WHAT THE TASK REQUIRES -> Your task is to repeat exactly the lines from the one with "Click the 首页 home icon" through the end of the records, both included; please leave the pictures out.

Stored data ->
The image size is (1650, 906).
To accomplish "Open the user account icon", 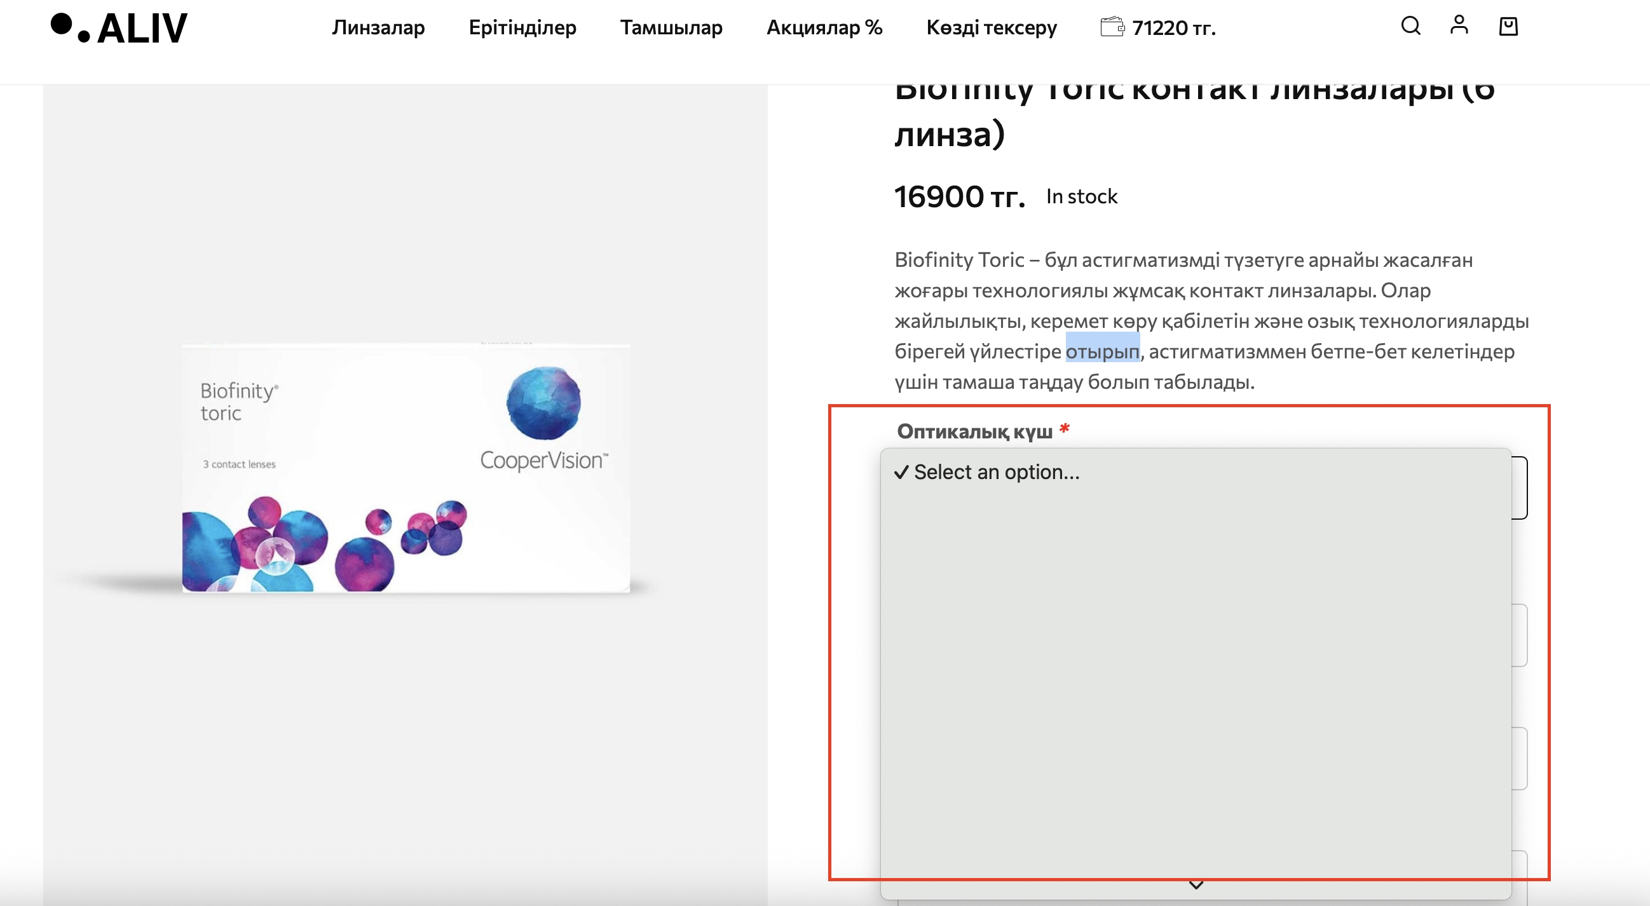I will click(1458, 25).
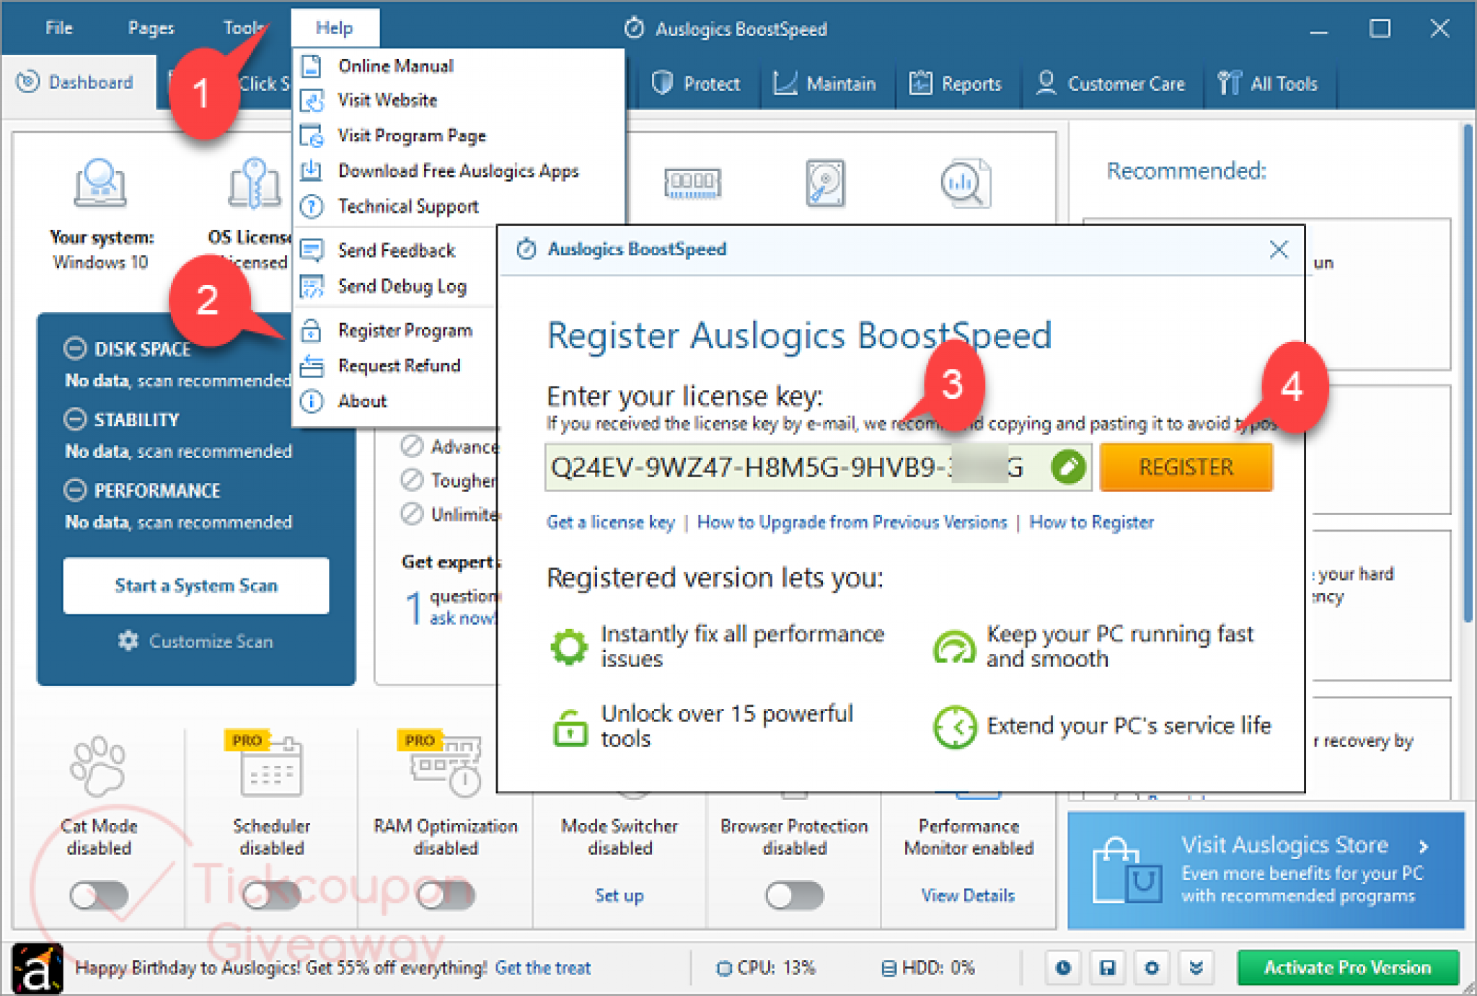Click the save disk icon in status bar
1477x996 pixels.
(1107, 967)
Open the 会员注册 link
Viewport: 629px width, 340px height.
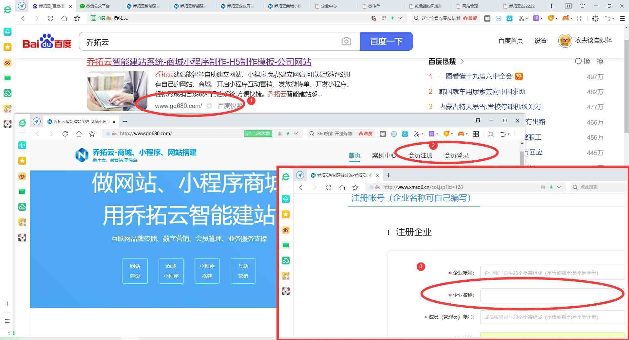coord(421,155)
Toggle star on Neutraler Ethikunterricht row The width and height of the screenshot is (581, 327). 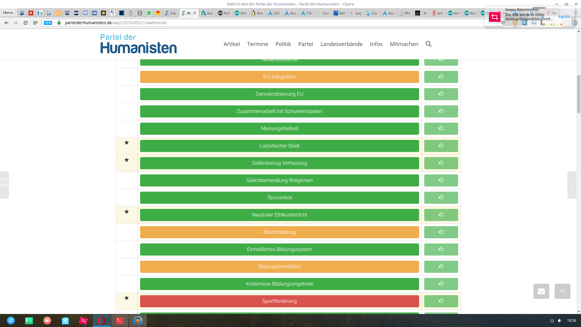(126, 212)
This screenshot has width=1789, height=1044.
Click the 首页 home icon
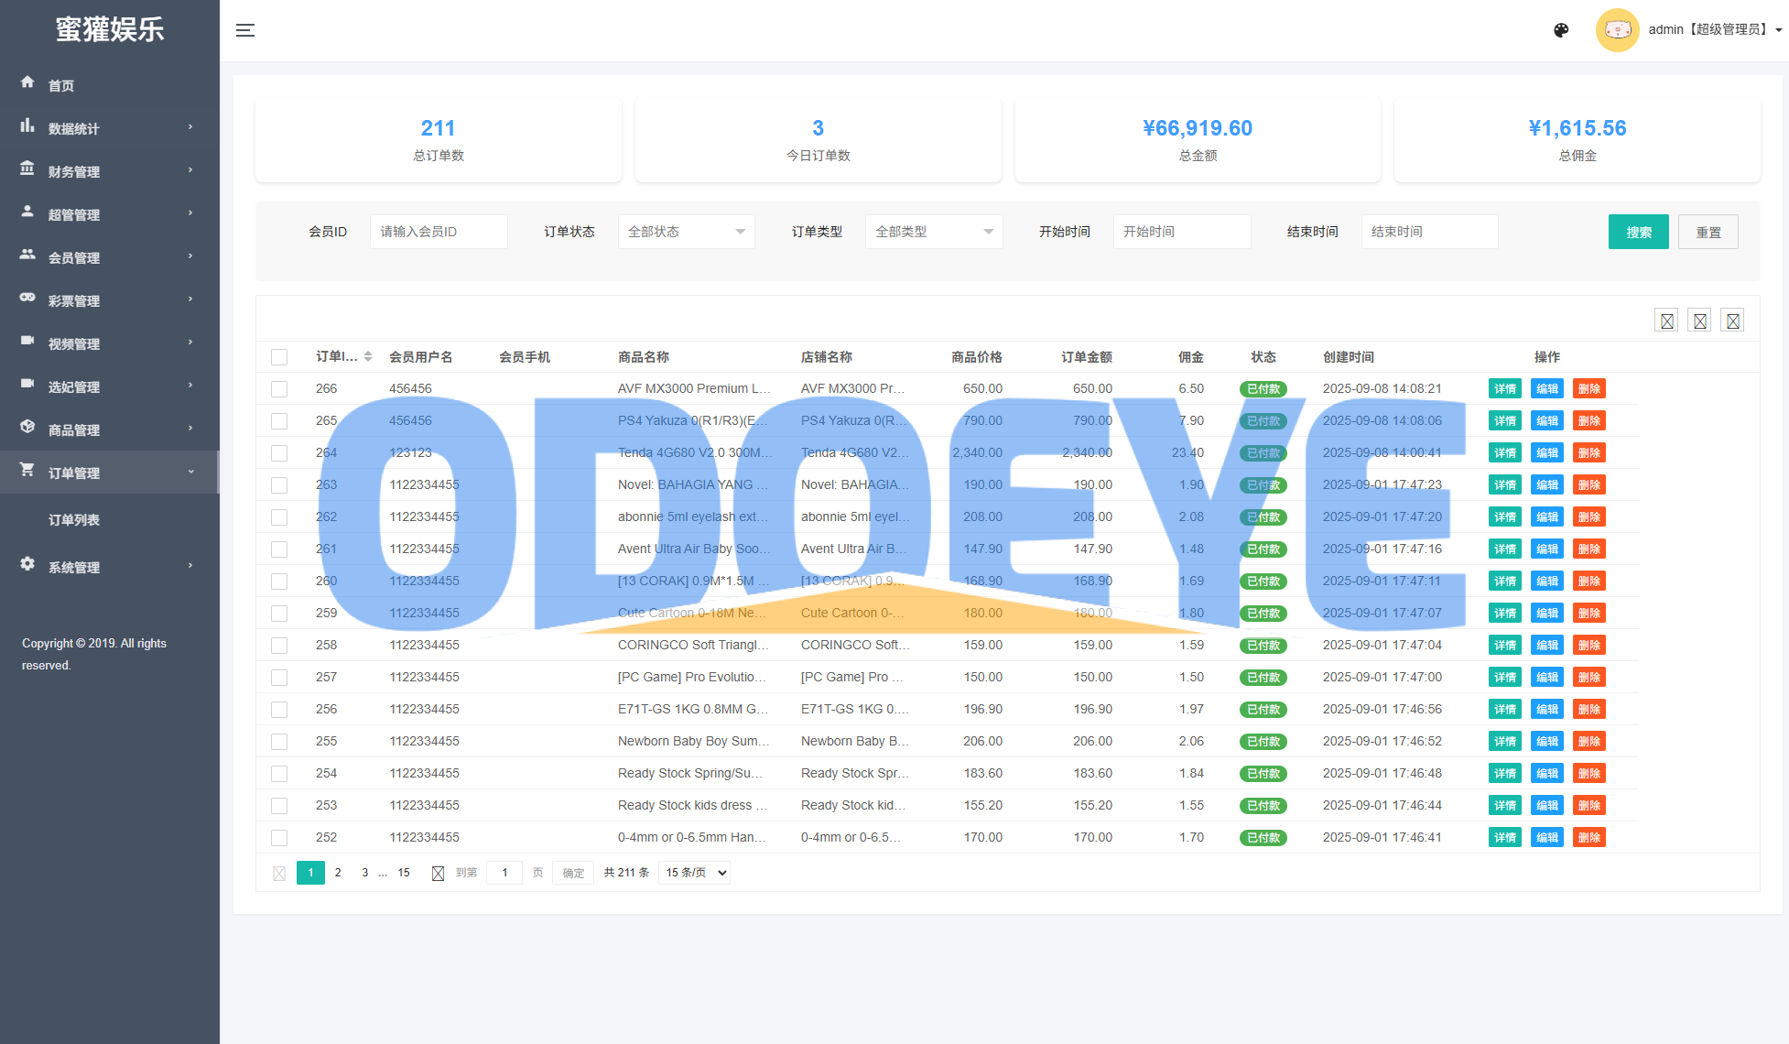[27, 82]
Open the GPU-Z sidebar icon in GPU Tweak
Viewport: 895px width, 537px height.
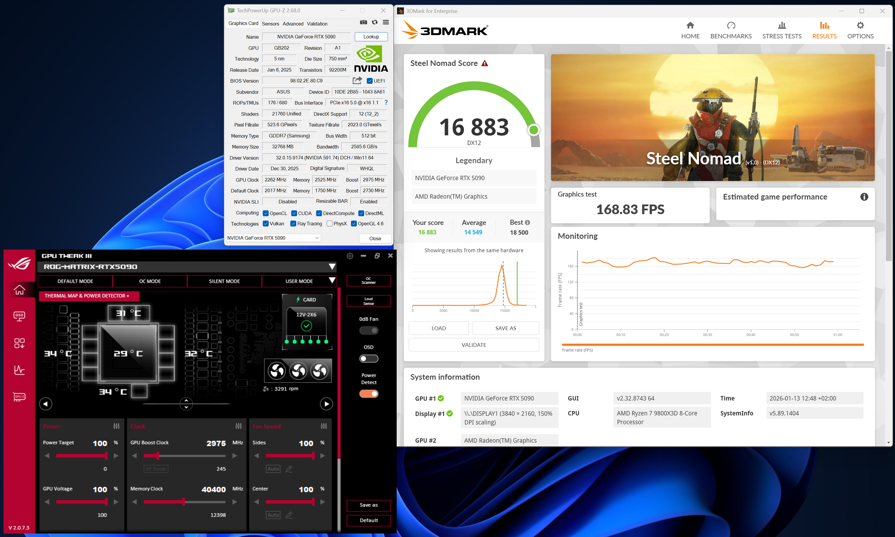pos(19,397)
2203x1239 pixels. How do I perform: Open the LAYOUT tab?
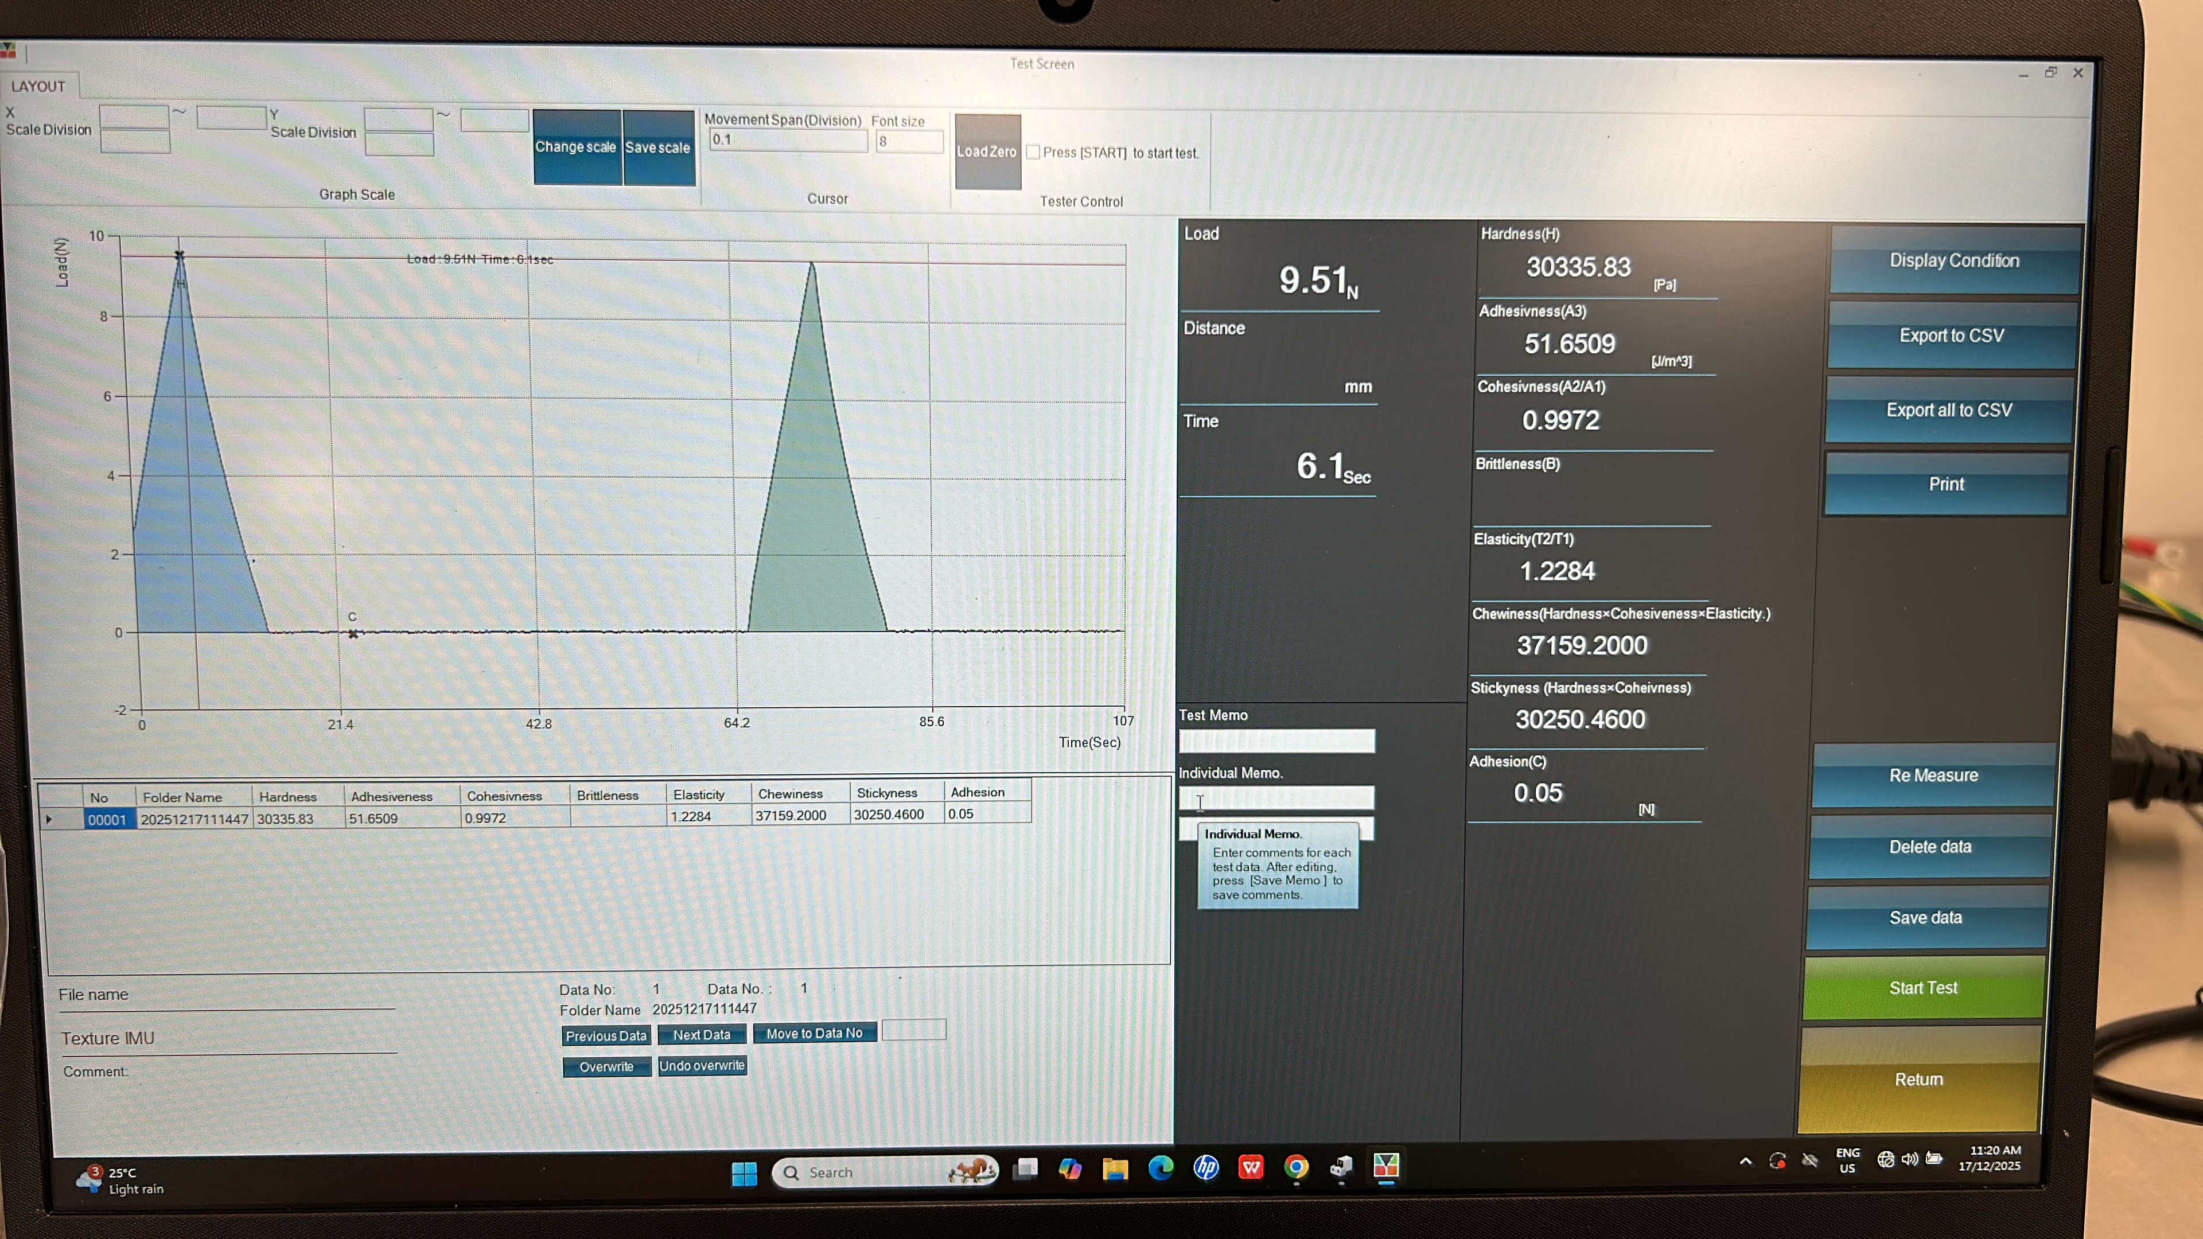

ANSWER FOR THE TASK ->
Click the 首页 home icon
[27, 82]
Open the GPU-Z sidebar icon in GPU Tweak
Viewport: 895px width, 537px height.
pos(19,397)
2203x1239 pixels. How do I perform: Open the LAYOUT tab?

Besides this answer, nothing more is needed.